Lets check the Train and Test Dataset

In [None]:
train_X.head(2)

In [None]:
test_X.head(2)

In [None]:
train_y.head()

Logistic Regression

In [None]:
model=LogisticRegression()
model.fit(train_X,train_y)
prediction=model.predict(test_X)
print('The accuracy of the Logistic Regression is',metrics.accuracy_score(prediction,test_y))

Decision Tree

In [None]:
model=DecisionTreeClassifier()
model.fit(train_X,train_y)
prediction=model.predict(test_X)
print('The accuracy of the Decision Tree is',metrics.accuracy_score(prediction,test_y))

K-Nearest Neighbours

In [None]:
model=KNeighborsClassifier(n_neighbors=3)
model.fit(train_X,train_y)
prediction=model.predict(test_X)
print('The accuracy of the K-Nearest Neighbours is',metrics.accuracy_score(prediction,test_y))

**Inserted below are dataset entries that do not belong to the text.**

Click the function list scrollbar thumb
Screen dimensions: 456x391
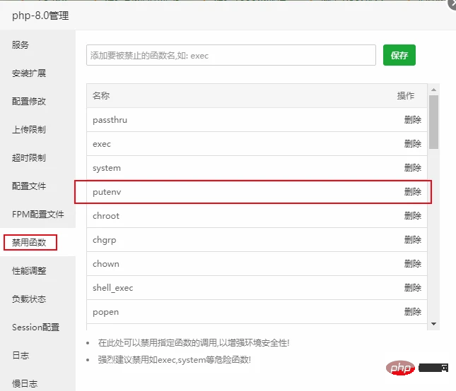434,121
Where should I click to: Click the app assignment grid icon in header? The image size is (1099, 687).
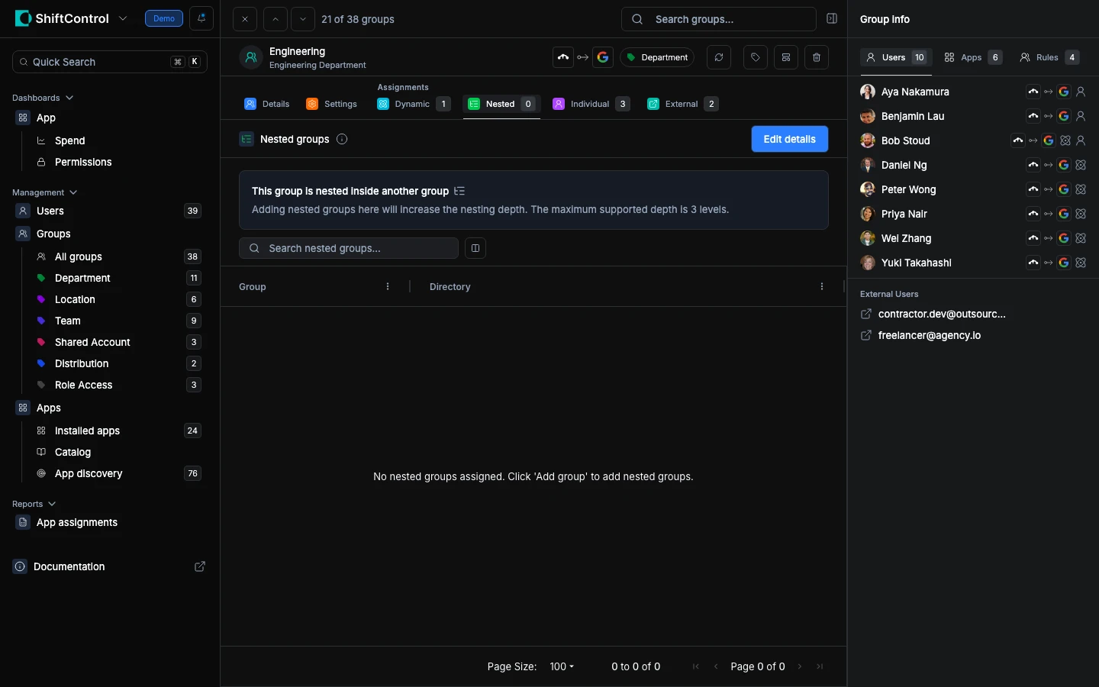(x=785, y=57)
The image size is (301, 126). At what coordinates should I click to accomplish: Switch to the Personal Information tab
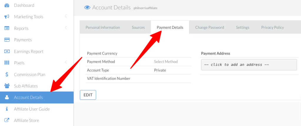103,27
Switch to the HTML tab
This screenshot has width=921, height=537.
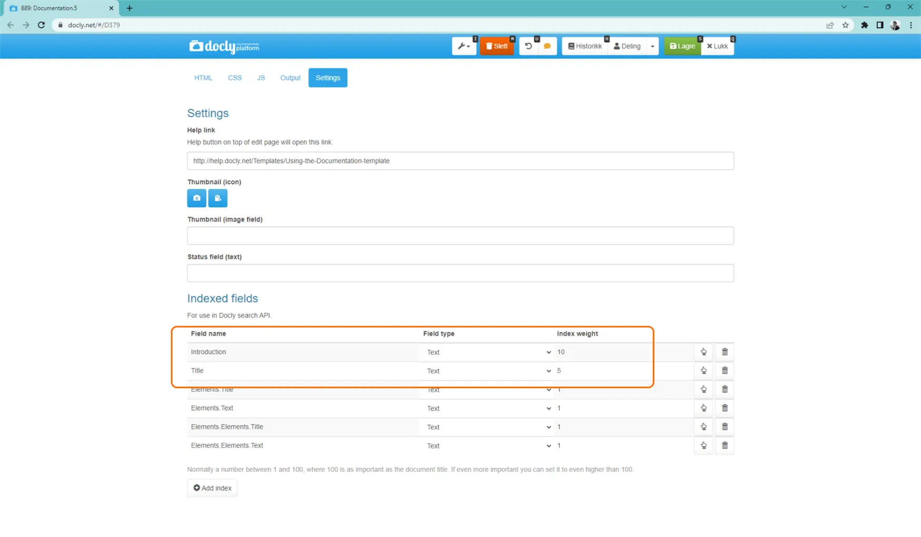coord(203,78)
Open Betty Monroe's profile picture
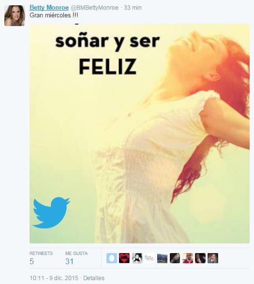Screen dimensions: 254x284 point(15,15)
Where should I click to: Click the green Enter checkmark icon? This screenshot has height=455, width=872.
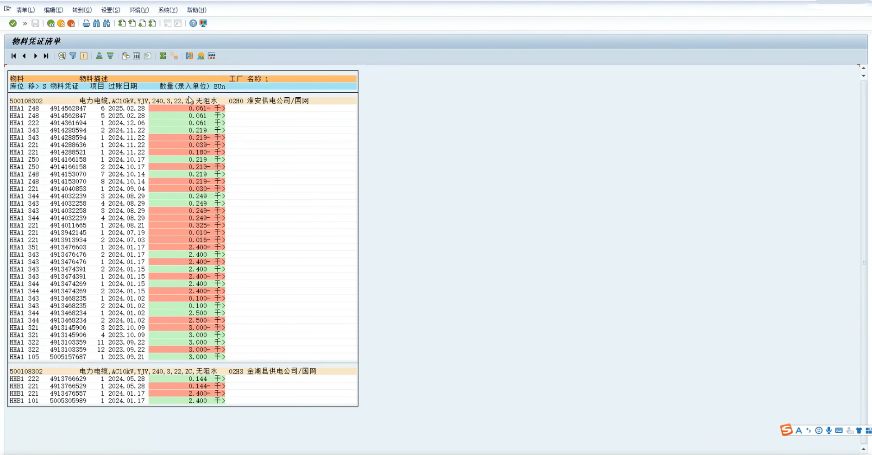tap(13, 23)
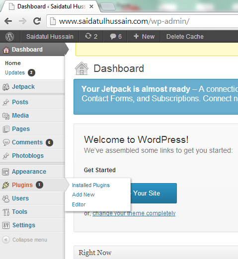Choose Add New in Plugins submenu
Screen dimensions: 238x259
tap(83, 194)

K-Nearest is giving very good accuracy.

Support Vector Machine (SVM)

In [None]:
model = svm.SVC()
model.fit(train_X,train_y)
prediction=model.predict(test_X)
print('The accuracy of the SVM is',metrics.accuracy_score(prediction,test_y))

# **Observations:**

* Using Petals over Sepal for training the data gives a much better accuracy.
* This was expected as we saw in the heatmap above that the correlation between the Sepal Width and Length was very low whereas the correlation between Petal Width and Length was very high.
* Thank You!!

**Modelling with PCA**

In [None]:
x = iris.drop(['species'],axis=1)
y = iris.species

In [None]:
from sklearn.preprocessing import StandardScaler
x = StandardScaler().fit_transform(x)

In [None]:
iris_cov_matrix = np.cov(x.T)
iris_cov_matrix

In [None]:
eig_vals, eig_vecs = np.linalg.eig(iris_cov_matrix)
print('\nEigenvalues \n%s' %eig_vals)
print('Eigenvectors \n%s' %eig_vecs)

In [None]:
eig_pairs = [(np.abs(eig_vals[i]), eig_vecs[:,i]) for i in range(len(eig_vals))]
print('Eigenvalues in descending order:')
for i in eig_pairs:
    print(i[0])

In [None]:
total = sum(eig_vals)
var_exp = [(i / total)*100 for i in sorted(eig_vals, reverse=True)]
cum_var_exp = np.cumsum(var_exp)
print('Variance captured by each component is \n',var_exp)
print('Cumulative variance captured as we travel with each component \n',cum_var_exp)

In [None]:
from sklearn import decomposition

pca = decomposition.PCA(n_components=2)

x_transform = pca.fit_transform(x)

In [None]:
pc_df = pd.DataFrame(data = x_transform, columns = ['PC1', 'PC2'])
pc_df['species'] = y

In [None]:
pc_df.head()

In [None]:
pca.get_covariance()

In [None]:
explained_variance=pca.explained_variance_ratio_
explained_variance

Together, the first two principal components contain 95.80% of the information. The first principal component contains 72.77% of the variance and the second principal component contains 23.03% of the variance. The third and fourth principal component contained the rest of the variance of the dataset.